## WHAT YOU NEED TO DO
Of all the entries below, retype only the lines from the one with "For every named" through the one with "How to start", exactly as they appear.

--- RECORDS FOR THIS EXERCISE Enclosed Below ---

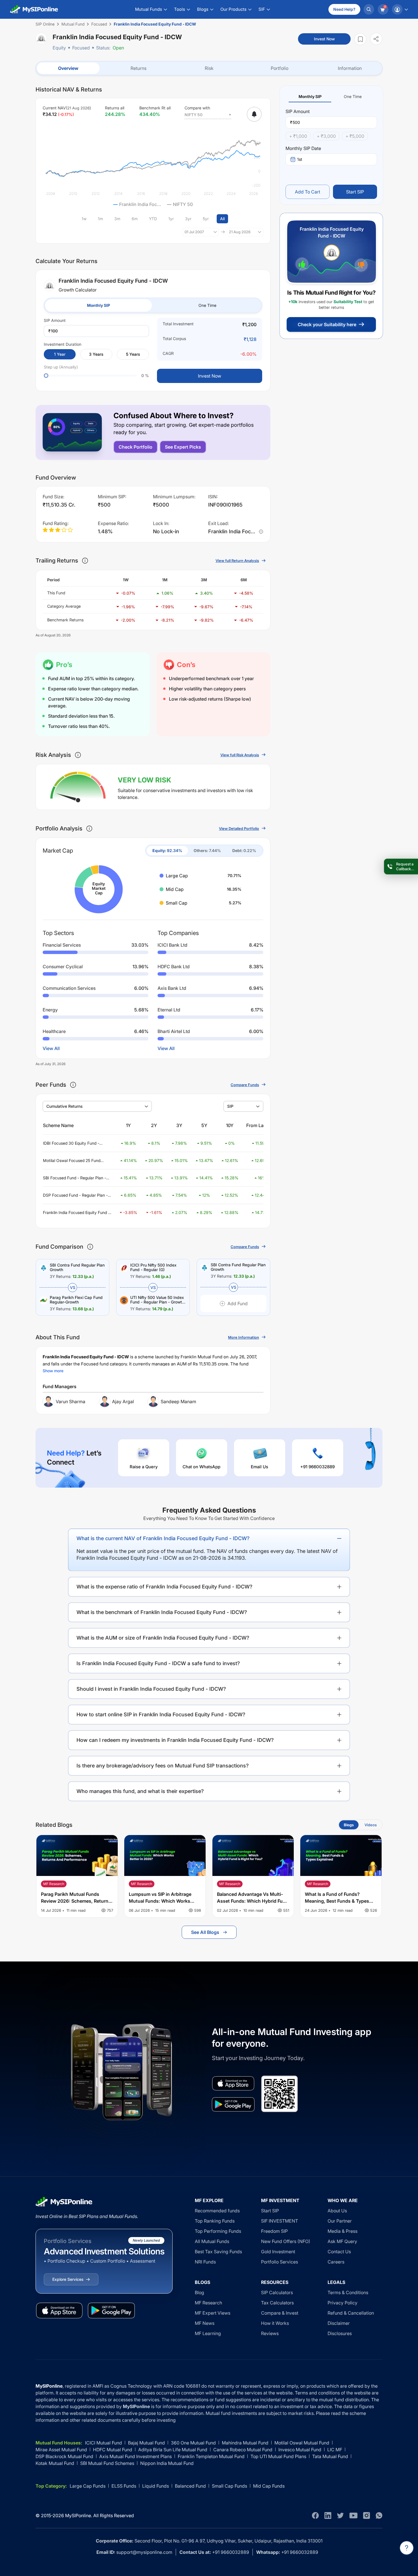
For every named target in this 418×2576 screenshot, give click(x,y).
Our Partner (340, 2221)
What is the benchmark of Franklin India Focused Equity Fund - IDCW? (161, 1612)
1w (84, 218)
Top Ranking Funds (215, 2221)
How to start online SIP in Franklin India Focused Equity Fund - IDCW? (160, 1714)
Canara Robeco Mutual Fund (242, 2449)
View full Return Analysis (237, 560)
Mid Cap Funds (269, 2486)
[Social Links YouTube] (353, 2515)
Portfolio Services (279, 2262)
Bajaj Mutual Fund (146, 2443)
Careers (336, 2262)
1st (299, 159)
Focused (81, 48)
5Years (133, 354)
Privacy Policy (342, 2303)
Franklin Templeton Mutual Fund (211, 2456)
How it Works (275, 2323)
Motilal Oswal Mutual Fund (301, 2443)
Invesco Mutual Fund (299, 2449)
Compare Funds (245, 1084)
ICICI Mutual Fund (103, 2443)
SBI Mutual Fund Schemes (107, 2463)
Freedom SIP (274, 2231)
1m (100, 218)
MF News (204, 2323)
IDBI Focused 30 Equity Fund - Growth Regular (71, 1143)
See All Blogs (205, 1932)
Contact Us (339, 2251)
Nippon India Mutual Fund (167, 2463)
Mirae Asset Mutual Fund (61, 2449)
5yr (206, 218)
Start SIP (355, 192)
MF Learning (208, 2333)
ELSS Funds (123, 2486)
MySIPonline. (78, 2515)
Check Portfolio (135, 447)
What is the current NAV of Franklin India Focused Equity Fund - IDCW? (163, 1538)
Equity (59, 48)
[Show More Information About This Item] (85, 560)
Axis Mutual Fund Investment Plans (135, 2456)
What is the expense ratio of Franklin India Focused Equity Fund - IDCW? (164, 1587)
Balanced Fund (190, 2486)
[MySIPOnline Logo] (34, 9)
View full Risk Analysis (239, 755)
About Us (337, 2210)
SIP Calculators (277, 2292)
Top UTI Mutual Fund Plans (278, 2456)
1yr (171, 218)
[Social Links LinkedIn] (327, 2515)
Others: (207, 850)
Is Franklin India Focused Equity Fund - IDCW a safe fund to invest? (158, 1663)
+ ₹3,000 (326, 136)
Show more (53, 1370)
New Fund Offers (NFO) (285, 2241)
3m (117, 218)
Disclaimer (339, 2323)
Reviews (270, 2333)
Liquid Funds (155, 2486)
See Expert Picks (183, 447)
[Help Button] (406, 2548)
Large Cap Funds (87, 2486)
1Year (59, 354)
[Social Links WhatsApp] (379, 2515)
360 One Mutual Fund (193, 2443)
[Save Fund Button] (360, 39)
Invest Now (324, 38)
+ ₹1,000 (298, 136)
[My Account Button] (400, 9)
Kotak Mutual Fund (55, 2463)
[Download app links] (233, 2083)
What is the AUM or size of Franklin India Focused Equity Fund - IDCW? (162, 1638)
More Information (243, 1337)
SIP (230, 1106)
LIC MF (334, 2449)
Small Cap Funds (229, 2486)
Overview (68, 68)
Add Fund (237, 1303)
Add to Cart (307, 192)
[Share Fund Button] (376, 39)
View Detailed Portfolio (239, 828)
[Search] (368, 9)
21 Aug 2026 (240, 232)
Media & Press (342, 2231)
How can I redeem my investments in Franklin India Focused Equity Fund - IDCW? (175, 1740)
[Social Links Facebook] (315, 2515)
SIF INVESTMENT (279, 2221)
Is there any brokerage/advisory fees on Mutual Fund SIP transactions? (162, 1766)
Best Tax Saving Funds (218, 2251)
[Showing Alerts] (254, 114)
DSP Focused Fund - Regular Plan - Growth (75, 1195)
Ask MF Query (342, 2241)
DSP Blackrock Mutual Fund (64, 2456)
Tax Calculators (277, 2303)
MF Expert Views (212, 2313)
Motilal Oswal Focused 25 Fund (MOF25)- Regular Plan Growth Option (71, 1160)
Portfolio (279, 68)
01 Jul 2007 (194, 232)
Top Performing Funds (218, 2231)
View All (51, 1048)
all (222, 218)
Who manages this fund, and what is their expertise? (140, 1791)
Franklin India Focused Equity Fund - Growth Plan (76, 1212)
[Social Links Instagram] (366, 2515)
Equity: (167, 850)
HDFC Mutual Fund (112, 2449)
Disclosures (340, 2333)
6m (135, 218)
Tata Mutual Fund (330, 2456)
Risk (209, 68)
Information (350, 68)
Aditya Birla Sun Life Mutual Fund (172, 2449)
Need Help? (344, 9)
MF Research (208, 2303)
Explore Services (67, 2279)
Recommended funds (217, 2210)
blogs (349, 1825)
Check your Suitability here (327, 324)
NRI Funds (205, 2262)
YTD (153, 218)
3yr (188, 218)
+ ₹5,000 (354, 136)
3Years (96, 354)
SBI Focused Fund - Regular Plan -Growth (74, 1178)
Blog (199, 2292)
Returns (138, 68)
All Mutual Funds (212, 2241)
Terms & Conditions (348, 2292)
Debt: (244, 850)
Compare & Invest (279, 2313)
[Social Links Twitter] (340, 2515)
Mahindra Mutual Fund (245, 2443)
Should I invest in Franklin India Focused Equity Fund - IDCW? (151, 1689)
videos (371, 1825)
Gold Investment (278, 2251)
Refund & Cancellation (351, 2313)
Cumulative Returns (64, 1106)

--- End of Enclosed RECORDS FOR THIS EXERCISE ---
--- RECORDS FOR THIS EXERCISE Enclosed Below ---

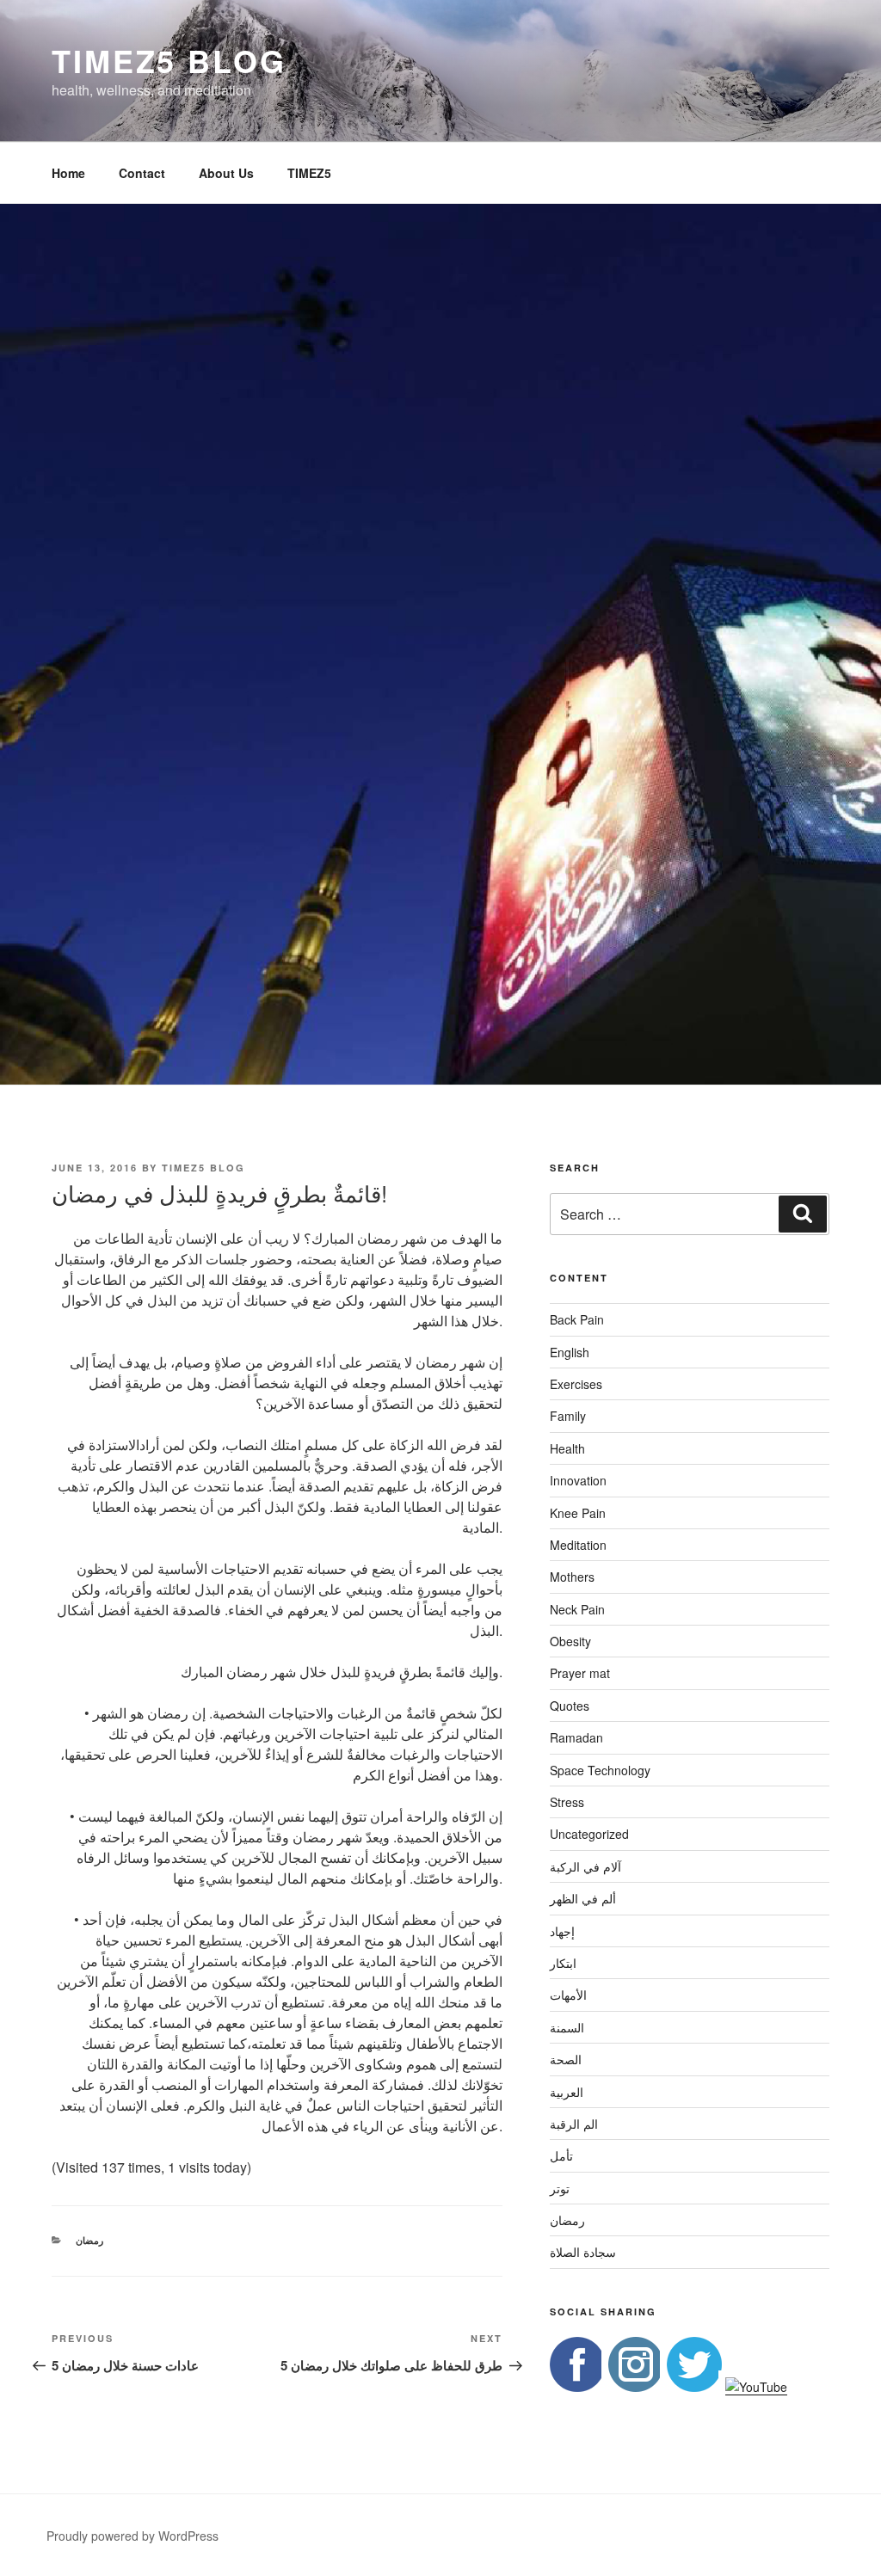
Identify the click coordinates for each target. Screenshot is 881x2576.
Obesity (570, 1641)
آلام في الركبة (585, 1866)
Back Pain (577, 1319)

--- End of Enclosed RECORDS FOR THIS EXERCISE ---
--- RECORDS FOR THIS EXERCISE Enclosed Below ---

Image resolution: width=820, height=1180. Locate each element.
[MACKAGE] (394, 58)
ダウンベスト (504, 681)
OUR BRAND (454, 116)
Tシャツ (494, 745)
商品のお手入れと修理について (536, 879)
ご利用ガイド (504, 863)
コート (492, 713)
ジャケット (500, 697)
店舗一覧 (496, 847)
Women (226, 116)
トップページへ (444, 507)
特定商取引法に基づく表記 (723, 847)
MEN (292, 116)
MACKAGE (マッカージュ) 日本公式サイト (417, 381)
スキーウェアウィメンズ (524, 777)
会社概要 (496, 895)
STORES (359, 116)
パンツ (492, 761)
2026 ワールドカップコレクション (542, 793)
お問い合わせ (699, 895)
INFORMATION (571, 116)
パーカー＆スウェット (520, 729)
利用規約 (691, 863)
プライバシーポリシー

--- End of Enclosed RECORDS FOR THIS EXERCISE ---

## RESULT OF THE TASK
For every named target in this 418×2576 screenshot, give click(x,y).
Our Partner (340, 2221)
What is the benchmark of Franklin India Focused Equity Fund - IDCW? (161, 1612)
1w (84, 218)
Top Ranking Funds (215, 2221)
How to start online SIP in Franklin India Focused Equity Fund - IDCW? (160, 1714)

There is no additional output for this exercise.